Patty Larkin has been called a "contemplative songwriter" and a "whoop-ass guitarist." She also has a reputation for being "a musician's musician." Her new CD is titled 25, a reference to the number of fellow singer-songwriters who appear on it, as well as the number of years since her very first recording.
For these duets, Larkin and her guests collaborated a little differently. Instead of working together in a studio, Larkin recorded her voice and guitar tracks for each song on her own and then sent them to the different musicians. Then she told them that "they could do whatever they wanted."
Take "Beautiful." Larkin sent the files for that song to singer-songwriter and guitarist Erin McKeown.

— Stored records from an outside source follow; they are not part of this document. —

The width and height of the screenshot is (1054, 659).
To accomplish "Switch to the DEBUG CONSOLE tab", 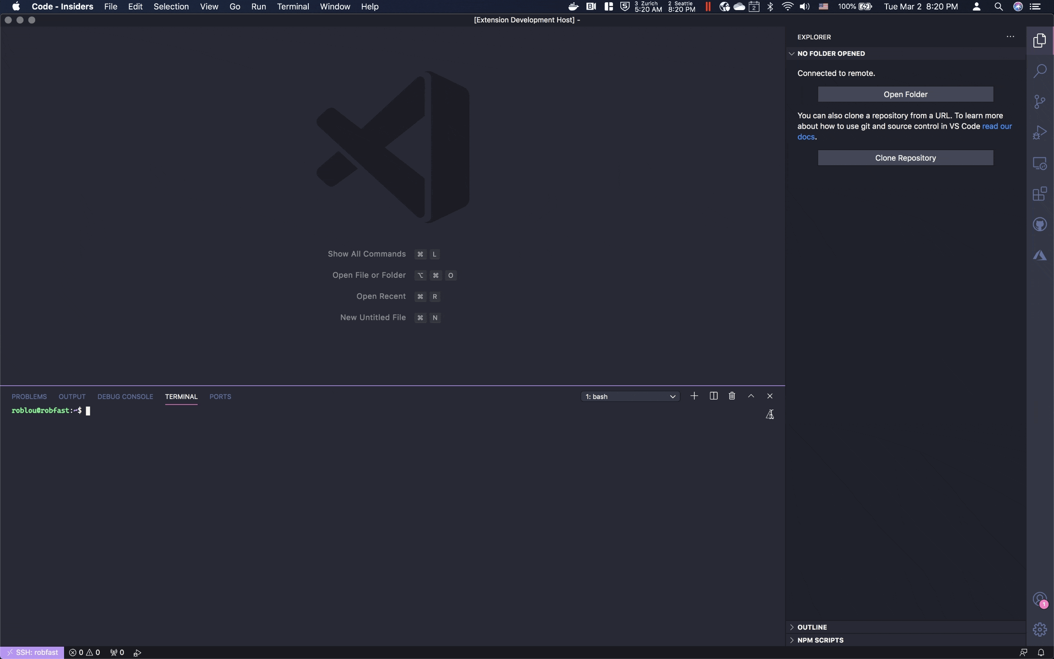I will 125,396.
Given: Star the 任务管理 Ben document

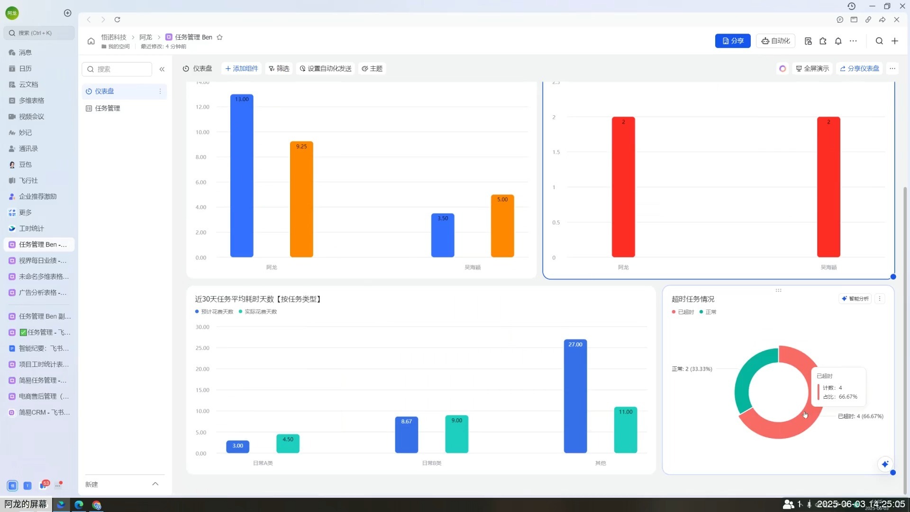Looking at the screenshot, I should click(219, 37).
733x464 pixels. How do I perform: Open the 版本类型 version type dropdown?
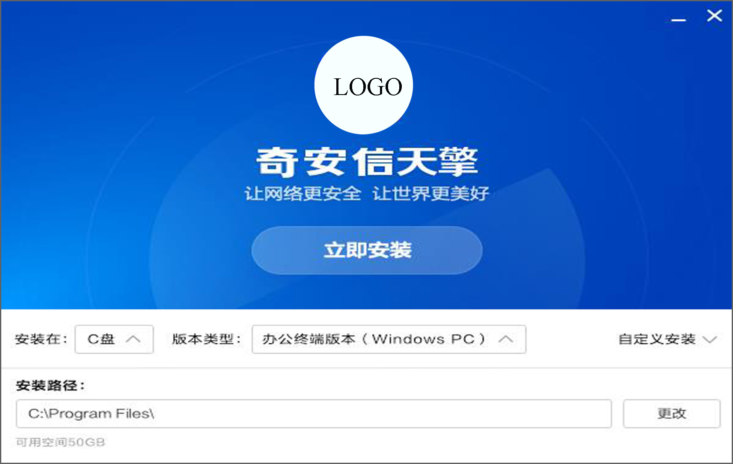[388, 339]
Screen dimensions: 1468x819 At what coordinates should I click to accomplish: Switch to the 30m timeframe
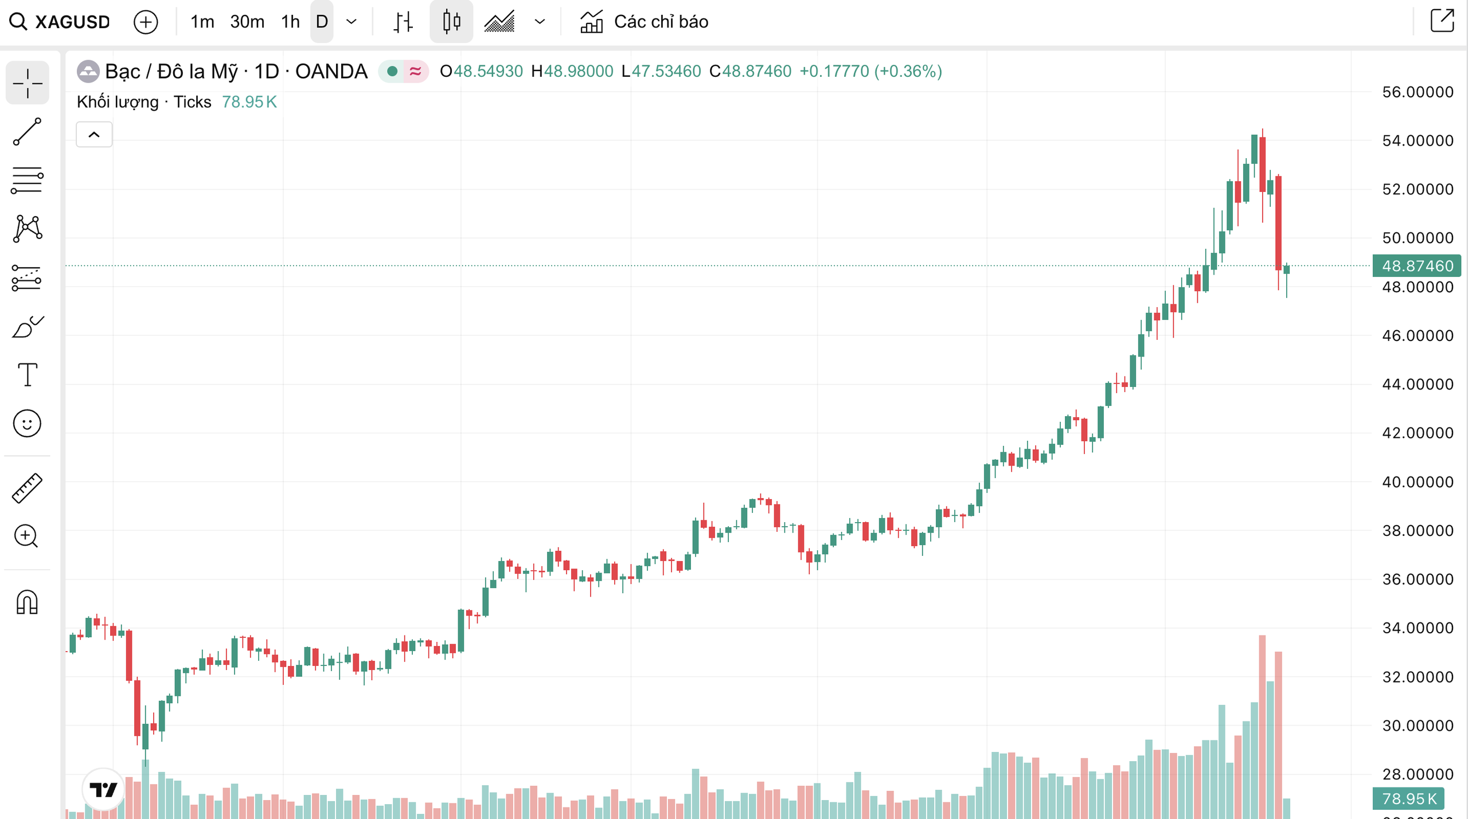(x=247, y=22)
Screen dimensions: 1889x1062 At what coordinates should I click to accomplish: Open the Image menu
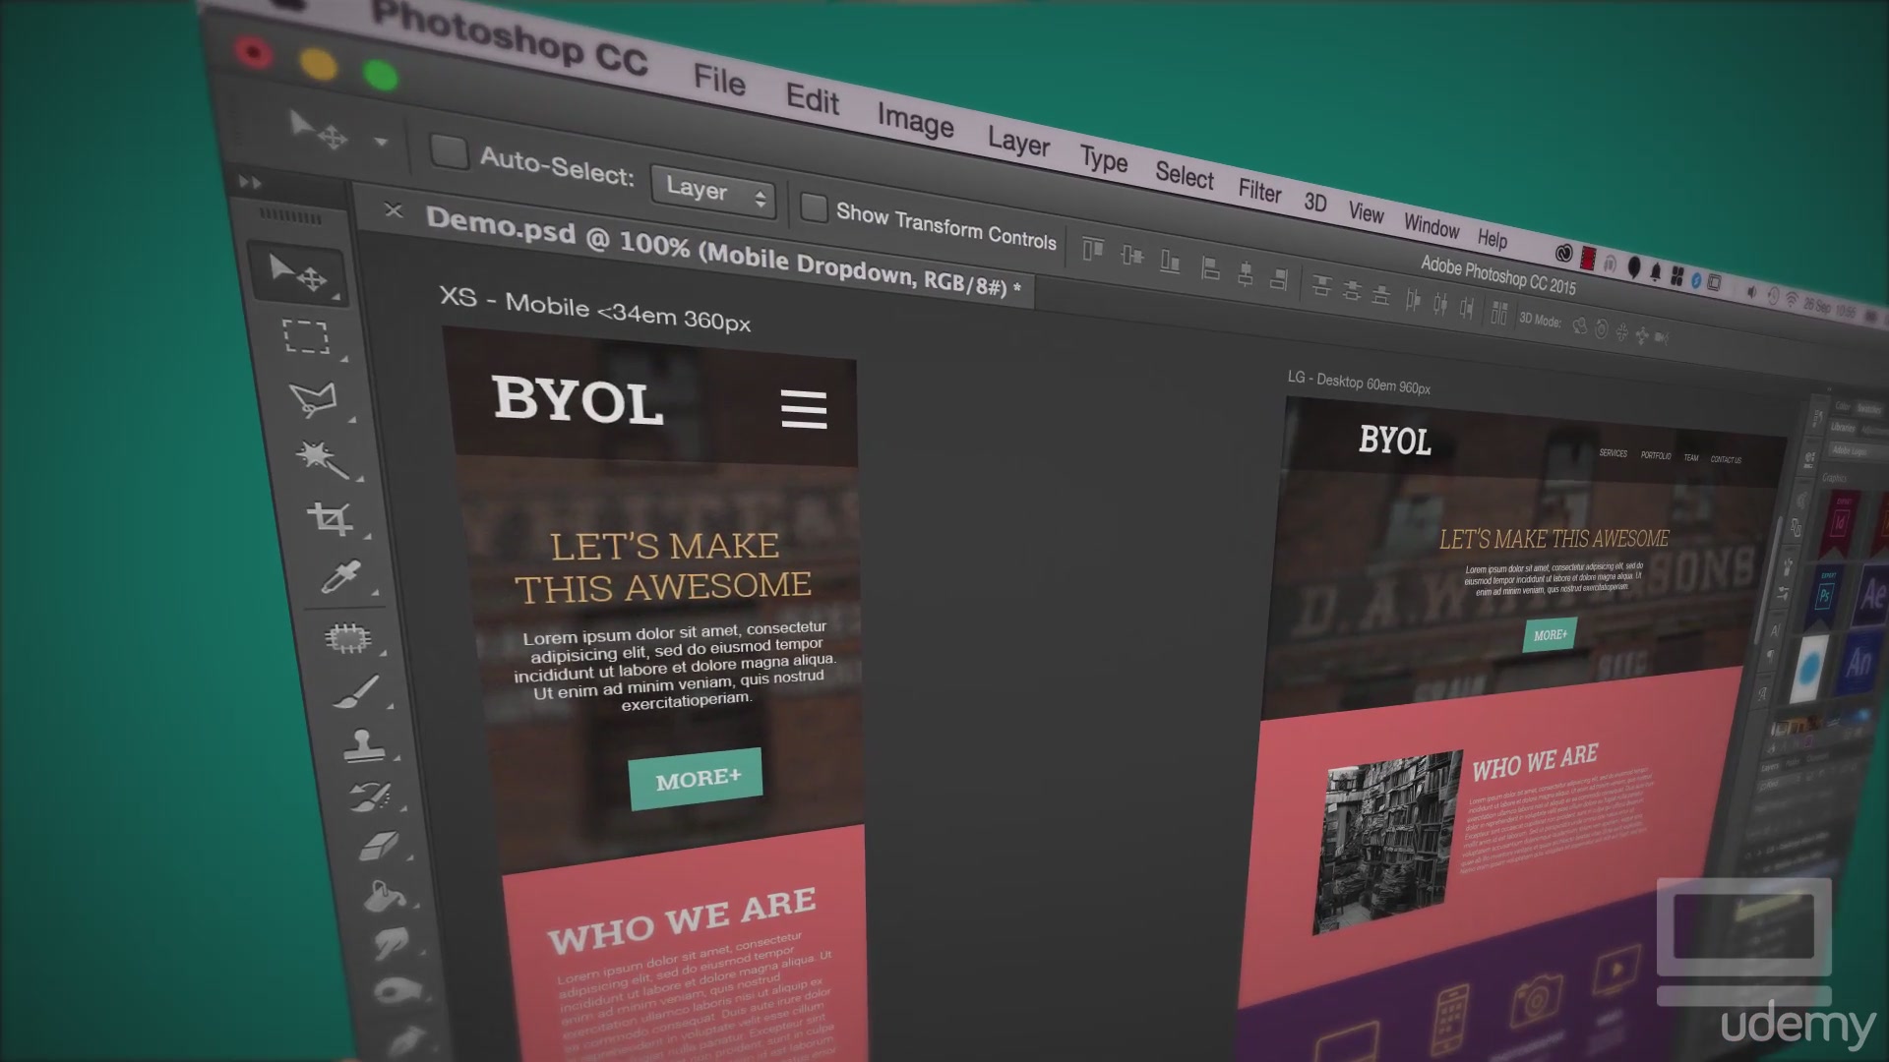coord(915,121)
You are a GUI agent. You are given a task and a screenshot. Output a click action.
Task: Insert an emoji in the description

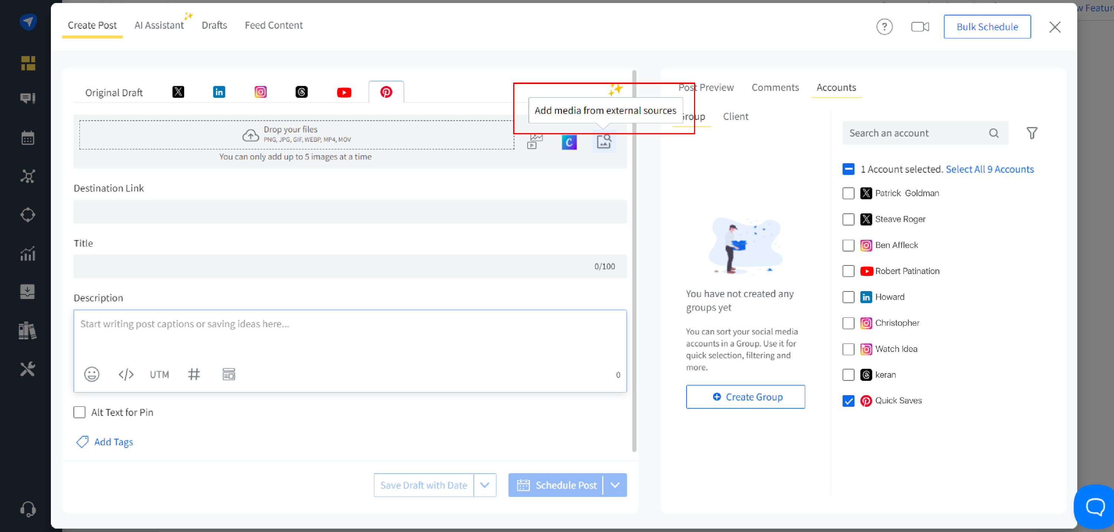[91, 374]
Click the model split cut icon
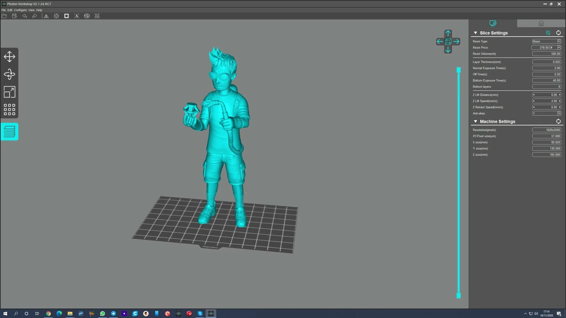The width and height of the screenshot is (566, 318). [87, 16]
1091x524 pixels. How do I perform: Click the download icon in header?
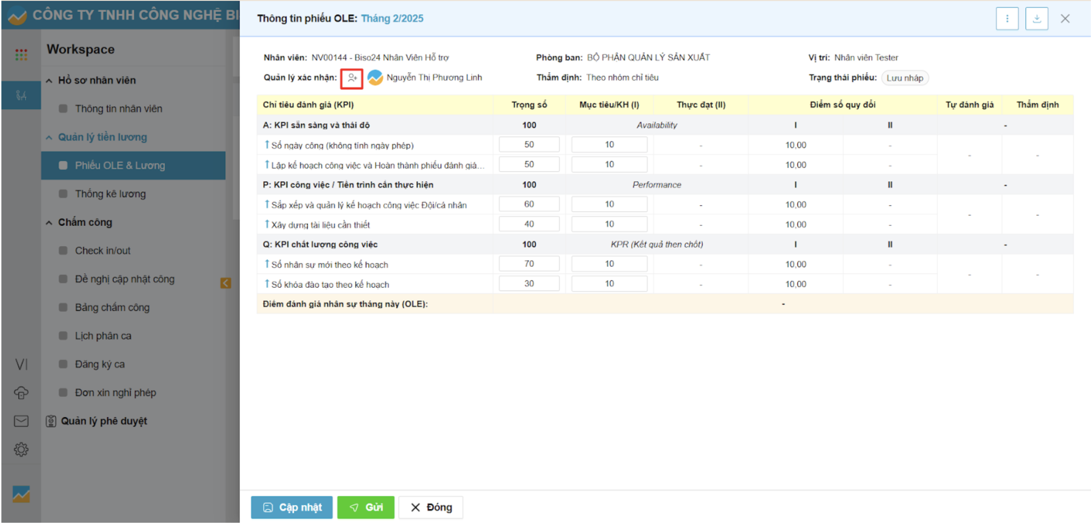pyautogui.click(x=1036, y=19)
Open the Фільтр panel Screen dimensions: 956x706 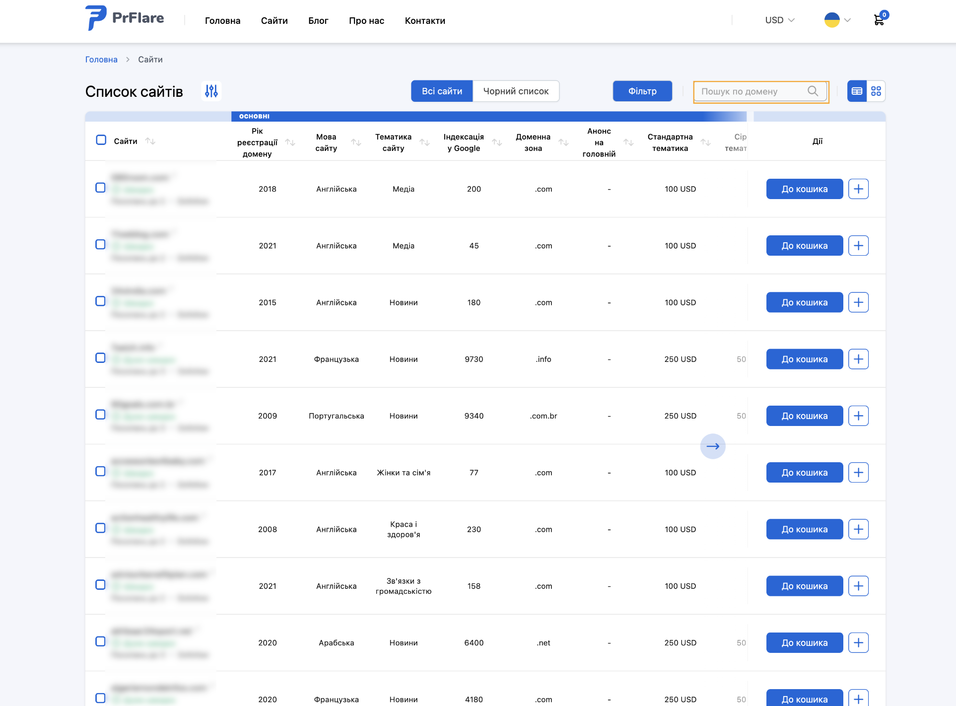point(642,91)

"I opened them up and there was a standard sheet of paper that she sent to everyone," McKeown says. "At the bottom, it said, 'Here's 'Beautiful' for your voice.' That was it. And it was up to me to interpret that cryptic remark. So I kind of went crazy on it."
McKeown recorded herself singing the whole song. She recorded breathy, percussive vocal beats to add to the rhythm. She says the chorus "seemed to need something," so she added an organ part. McKeown figured anything Patty Larkin didn't like, she could take away.
But Larkin used everything. She says McKeown's embellishments highlighted what she herself was doing. Larkin says she had no idea McKeown even played keyboards.
A Sense Of Community
Larkin got the idea to invite guest artists last year at a time when she really needed her community. Her mother died in September.
"She was sick for about three months. I played songs for her and said, 'I'm going to get some friends to play with me.'" Larkin says her mom didn't want her to be alone. "She was my biggest fan. And I wanted to make her happy. So I said, 'I'm gonna call some people.' "
David Wilcox, a singer-songwriter based in Asheville, N.C., says Larkin gave him a choice which song of hers he could play on. He chose Larkin's bewitching love ballad, "Cranes." He says Larkin's hands-off approach made the collaboration more fun.
"I was asking Patty, 'Do you want to trade verses or do you want me to harmonize?' And she said, 'Do whatever you want,' " Wilcox says. "To have that kind of openness made you come to the song for answers."
None of these guest artists are strangers to Larkin: She's worked with every one of them in person. They've bumped into each other at clubs around the country and played on each other's albums. Larkin says her only regret is that it wasn't her 50th anniversary, because there were so many more of her friends she wanted to include.